__Actions to take__
1 > Reproduce the passage on children's mathematical reasoning from "The teacher defined" to "Set (MAT 12).".
2 > In the passage on children's mathematical reasoning, which story did the teacher discuss with a small group on January 27?
3 > Continue the passage on children's mathematical reasoning after its final sentence.

— start of Page —

The teacher defined a Set as three cards that were different colours,
shapes, and numbers.
After
playing for a while, the teacher asked the children to explain why 1 red oval,
3 green diamonds and 2 white squiggles are a Set (MAT 12).
Cynthia replied, "They're all...different. They're all different
shapes. They're all different colours."
Alison added, "They're all different numbers." And Jared
summed up, "Different colour, number and shape."
Their reasoning here is a specialisation from the general rule
expressed in Jared's summary, but this rule is more complex than Maurice's
rule in the previous example of specialising, as it involves evaluating three
separate conditions.
On
January 27 the teacher led a discussion in a small group of the story The
Doorbell Rang, by Pat Hutchins. As
the story progresses increasing numbers of children arrive to share twelve
cookies. When the number had
increased to twelve children, Preston explained that each would get one cookie
by saying, "If you took two then you'd have to take one away from one
person and then it wouldn't be fair because six people wouldn't have cookies.

— end of Page —
— start of Data shown —

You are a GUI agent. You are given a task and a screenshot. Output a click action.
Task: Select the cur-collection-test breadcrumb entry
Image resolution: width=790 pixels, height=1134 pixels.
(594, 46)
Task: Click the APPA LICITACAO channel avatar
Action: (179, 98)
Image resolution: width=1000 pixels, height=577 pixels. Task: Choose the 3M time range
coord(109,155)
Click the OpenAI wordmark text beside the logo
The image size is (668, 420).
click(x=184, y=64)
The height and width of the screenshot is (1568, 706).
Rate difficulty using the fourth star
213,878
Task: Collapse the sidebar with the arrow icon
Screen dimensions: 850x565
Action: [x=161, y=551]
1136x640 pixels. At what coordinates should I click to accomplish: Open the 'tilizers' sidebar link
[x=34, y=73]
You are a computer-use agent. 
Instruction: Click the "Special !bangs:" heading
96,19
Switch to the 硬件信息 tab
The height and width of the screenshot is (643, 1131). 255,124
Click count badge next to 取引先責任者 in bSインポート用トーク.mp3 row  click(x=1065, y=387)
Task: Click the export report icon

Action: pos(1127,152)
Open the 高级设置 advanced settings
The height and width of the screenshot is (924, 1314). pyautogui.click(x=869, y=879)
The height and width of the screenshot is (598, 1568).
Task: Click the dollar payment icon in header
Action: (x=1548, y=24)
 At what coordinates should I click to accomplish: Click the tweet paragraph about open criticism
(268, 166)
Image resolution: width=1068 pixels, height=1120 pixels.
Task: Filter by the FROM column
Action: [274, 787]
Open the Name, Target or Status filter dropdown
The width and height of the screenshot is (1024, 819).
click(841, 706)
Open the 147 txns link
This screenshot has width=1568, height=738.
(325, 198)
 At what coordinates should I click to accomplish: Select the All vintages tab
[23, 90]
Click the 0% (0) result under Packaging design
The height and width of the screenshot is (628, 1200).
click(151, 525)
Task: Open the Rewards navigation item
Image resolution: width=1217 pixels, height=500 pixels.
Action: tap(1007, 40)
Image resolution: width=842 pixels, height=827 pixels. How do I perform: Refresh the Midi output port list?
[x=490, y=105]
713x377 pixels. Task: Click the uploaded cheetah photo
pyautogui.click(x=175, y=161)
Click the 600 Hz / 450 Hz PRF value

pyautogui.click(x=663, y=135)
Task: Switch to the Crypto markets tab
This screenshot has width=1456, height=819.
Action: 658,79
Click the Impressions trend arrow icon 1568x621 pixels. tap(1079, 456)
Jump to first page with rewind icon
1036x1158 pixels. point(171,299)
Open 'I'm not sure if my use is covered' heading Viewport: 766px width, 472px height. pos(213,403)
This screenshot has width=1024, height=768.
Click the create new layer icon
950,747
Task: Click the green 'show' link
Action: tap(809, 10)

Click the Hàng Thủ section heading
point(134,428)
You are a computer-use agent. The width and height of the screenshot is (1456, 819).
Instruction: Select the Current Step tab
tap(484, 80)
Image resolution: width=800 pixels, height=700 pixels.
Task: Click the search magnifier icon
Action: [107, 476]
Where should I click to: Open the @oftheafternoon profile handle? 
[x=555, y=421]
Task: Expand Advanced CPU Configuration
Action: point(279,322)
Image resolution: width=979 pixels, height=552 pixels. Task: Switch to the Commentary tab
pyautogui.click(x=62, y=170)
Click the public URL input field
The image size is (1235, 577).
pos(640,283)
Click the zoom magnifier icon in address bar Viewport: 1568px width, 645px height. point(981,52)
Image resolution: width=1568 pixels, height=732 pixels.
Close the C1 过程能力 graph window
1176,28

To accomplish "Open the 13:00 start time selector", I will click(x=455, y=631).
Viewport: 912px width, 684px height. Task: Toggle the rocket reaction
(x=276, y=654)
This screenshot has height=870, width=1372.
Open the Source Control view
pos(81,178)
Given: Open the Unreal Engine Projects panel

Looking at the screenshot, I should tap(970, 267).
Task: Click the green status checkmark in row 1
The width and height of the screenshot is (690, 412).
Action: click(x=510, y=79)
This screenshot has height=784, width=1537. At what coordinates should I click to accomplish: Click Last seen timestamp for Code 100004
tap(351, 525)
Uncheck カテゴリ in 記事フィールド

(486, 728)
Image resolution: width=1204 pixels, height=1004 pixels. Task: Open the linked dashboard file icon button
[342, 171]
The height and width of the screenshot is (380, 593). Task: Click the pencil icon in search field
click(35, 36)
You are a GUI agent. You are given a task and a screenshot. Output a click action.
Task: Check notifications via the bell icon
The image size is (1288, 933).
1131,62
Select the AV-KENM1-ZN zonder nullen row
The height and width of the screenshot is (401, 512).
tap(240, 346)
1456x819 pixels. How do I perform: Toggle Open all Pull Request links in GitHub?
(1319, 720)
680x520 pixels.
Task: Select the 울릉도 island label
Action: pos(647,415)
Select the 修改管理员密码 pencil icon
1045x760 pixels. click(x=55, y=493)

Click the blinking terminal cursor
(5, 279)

— end of Data shown —

__Task answers__
1 >
The teacher defined a Set as three cards that were different colours,
shapes, and numbers.
After
playing for a while, the teacher asked the children to explain why 1 red oval,
3 green diamonds and 2 white squiggles are a Set (MAT 12).

2 > The Doorbell Rang, by Pat Hutchins.

3 >
And six people would have two cookies. So it has to be one."
His reasoning involves hypothesising an alternative (that each would
get two cookies) and then showing that would result in a contradiction (not
everyone could have a cookie). He
implicitly assumes that the only possible answers are one and two, which means
that by showing the answer can not be two he has shown it must be one.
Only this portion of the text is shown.